- **INPUT DATA**:
[Start of section]
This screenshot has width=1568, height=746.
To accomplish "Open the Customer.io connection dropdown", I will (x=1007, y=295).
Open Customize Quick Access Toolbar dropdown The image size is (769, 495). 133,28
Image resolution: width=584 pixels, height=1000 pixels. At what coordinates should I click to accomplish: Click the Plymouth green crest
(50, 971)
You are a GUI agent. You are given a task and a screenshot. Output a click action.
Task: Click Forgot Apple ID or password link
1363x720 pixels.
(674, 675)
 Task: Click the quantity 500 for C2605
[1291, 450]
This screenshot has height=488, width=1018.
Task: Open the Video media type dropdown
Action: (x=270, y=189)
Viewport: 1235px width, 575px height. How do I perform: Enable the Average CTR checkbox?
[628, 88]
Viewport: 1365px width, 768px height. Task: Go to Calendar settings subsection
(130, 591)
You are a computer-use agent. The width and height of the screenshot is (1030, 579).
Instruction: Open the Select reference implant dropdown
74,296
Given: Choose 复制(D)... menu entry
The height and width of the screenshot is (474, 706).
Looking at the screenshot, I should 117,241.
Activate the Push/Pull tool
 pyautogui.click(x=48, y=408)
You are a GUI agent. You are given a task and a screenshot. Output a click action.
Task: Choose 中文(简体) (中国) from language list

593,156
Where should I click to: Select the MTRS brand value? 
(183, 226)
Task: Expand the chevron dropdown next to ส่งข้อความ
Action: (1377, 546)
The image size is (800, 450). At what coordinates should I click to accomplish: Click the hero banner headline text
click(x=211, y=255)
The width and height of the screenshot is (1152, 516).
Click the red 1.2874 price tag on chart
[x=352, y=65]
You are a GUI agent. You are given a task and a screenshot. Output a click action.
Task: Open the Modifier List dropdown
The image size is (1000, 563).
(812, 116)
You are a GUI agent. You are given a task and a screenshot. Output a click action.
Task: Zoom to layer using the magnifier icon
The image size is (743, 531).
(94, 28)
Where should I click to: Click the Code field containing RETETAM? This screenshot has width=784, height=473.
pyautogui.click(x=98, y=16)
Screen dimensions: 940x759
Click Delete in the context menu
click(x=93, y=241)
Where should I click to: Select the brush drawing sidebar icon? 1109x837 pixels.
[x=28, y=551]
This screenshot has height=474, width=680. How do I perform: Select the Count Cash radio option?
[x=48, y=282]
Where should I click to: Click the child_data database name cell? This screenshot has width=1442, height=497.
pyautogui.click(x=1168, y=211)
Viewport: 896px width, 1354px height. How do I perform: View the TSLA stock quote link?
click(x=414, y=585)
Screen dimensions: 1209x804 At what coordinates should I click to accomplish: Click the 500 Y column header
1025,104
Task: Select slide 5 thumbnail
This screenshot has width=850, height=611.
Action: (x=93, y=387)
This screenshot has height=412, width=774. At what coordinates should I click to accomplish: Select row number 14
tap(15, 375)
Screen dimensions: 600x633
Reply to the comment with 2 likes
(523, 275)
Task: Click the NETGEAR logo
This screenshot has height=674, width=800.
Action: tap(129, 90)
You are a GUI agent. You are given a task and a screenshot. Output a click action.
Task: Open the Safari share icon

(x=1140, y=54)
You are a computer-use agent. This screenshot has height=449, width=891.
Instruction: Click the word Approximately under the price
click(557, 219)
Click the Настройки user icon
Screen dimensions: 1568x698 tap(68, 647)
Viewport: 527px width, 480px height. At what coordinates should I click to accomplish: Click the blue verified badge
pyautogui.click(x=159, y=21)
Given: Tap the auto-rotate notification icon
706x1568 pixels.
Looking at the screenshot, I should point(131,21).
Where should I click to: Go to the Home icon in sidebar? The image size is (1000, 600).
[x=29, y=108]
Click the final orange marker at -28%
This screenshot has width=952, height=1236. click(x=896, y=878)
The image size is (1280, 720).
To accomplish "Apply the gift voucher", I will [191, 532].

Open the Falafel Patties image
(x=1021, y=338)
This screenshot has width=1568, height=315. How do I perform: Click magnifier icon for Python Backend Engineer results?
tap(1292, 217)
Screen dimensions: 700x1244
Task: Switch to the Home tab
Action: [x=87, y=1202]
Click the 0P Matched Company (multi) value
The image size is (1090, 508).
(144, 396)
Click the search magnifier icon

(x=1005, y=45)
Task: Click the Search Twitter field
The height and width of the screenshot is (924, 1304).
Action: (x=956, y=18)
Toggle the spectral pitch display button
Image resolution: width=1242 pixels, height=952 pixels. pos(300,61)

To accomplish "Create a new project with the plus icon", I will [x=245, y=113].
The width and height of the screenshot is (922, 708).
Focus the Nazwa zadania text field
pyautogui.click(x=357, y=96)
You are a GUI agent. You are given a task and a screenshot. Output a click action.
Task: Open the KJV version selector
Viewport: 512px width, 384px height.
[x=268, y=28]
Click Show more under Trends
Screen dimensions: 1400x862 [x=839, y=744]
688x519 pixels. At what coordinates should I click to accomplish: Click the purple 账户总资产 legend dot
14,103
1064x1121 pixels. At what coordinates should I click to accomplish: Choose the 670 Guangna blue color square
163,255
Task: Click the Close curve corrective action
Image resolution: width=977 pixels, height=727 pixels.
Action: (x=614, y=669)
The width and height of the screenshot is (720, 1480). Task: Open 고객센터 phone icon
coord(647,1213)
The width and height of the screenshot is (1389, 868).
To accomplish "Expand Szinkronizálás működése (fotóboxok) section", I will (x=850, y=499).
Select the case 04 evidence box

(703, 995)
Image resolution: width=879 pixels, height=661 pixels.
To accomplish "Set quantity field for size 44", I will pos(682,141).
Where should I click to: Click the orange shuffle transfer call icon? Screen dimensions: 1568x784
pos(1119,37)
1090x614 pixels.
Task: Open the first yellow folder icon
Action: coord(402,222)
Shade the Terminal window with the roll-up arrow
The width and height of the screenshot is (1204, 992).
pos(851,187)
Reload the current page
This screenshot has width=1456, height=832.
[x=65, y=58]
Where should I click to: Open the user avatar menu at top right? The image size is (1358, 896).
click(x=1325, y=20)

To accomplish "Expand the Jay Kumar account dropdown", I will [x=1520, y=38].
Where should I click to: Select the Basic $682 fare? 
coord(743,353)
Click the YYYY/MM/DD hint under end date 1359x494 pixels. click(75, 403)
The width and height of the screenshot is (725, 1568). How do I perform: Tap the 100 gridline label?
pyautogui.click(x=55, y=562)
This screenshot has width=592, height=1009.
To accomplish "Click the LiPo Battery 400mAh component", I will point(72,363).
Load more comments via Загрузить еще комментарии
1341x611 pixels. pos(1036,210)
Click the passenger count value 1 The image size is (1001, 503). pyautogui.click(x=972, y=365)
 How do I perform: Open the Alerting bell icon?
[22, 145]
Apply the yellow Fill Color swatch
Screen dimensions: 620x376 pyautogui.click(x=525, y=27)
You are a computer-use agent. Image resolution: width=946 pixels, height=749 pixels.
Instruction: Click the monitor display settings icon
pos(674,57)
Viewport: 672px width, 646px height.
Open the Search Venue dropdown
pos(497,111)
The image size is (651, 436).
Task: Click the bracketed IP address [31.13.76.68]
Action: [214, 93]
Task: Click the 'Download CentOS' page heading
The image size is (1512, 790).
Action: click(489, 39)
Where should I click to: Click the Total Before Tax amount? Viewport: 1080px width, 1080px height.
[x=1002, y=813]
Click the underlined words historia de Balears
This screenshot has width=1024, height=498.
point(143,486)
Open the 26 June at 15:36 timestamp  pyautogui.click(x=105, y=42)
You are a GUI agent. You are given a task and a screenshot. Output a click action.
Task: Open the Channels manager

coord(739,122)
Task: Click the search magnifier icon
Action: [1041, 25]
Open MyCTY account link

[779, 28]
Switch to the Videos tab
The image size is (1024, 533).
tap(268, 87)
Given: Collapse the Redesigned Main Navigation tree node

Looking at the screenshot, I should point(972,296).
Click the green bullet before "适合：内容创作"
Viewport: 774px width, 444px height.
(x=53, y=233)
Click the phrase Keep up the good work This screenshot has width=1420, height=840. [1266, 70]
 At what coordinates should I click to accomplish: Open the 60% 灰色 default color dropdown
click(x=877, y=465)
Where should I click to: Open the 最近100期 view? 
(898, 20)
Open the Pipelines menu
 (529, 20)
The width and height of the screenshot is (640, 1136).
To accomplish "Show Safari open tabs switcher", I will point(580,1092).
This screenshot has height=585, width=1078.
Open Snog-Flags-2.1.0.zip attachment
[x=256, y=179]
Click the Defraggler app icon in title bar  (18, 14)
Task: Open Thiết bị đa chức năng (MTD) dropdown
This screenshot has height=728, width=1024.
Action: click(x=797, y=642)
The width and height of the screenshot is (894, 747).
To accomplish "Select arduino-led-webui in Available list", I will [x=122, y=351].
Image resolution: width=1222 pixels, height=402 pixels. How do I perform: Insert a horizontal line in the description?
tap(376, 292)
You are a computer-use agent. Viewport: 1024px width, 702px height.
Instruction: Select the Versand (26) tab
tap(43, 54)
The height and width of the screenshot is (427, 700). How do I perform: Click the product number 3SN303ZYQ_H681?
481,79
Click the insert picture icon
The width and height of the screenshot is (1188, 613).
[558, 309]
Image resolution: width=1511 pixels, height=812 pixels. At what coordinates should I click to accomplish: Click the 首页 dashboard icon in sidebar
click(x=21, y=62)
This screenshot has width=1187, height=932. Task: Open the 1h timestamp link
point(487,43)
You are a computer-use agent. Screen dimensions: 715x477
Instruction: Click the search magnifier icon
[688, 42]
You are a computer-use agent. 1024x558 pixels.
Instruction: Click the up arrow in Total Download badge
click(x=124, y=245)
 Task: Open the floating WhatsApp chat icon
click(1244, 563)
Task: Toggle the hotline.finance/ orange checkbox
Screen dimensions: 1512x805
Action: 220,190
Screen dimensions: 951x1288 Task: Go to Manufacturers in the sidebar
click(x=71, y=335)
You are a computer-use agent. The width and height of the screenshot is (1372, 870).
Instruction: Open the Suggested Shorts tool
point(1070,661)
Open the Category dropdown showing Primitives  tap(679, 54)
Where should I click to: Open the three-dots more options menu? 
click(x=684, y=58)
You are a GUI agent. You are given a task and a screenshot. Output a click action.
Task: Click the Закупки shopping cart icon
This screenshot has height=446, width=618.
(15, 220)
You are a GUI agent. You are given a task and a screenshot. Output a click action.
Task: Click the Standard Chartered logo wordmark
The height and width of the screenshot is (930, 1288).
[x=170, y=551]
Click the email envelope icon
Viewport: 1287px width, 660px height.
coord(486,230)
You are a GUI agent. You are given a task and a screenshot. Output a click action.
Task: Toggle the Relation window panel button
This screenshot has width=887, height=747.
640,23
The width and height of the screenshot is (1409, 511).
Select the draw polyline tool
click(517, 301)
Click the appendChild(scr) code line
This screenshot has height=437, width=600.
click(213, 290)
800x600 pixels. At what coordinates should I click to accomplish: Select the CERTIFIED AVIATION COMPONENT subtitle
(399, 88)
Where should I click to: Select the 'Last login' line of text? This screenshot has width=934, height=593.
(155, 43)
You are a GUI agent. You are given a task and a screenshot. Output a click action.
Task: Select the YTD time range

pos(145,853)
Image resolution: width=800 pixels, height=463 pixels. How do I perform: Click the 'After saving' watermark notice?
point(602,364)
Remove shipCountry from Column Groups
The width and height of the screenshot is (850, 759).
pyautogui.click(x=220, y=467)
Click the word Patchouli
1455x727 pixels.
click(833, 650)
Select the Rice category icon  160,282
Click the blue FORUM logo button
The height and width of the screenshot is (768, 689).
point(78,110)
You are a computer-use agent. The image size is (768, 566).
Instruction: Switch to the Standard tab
[End of section]
- **ACTIVITY**:
Among the entries above, find the line with "Open Snog-Flags-2.1.0.zip attachment" and the line with "You are a computer-use agent. 1024x558"; give again exactly these two lines and all lines between them.

- **WORKED SOLUTION**:
Open Snog-Flags-2.1.0.zip attachment
[x=256, y=179]
Click the Defraggler app icon in title bar  (18, 14)
Task: Open Thiết bị đa chức năng (MTD) dropdown
This screenshot has height=728, width=1024.
Action: click(x=797, y=642)
The width and height of the screenshot is (894, 747).
To accomplish "Select arduino-led-webui in Available list", I will [x=122, y=351].
Image resolution: width=1222 pixels, height=402 pixels. How do I perform: Insert a horizontal line in the description?
tap(376, 292)
You are a computer-use agent. Viewport: 1024px width, 702px height.
Instruction: Select the Versand (26) tab
tap(43, 54)
The height and width of the screenshot is (427, 700). How do I perform: Click the product number 3SN303ZYQ_H681?
481,79
Click the insert picture icon
The width and height of the screenshot is (1188, 613).
[558, 309]
Image resolution: width=1511 pixels, height=812 pixels. At what coordinates should I click to accomplish: Click the 首页 dashboard icon in sidebar
click(x=21, y=62)
This screenshot has width=1187, height=932. Task: Open the 1h timestamp link
point(487,43)
You are a computer-use agent. Screen dimensions: 715x477
Instruction: Click the search magnifier icon
[688, 42]
You are a computer-use agent. 1024x558 pixels.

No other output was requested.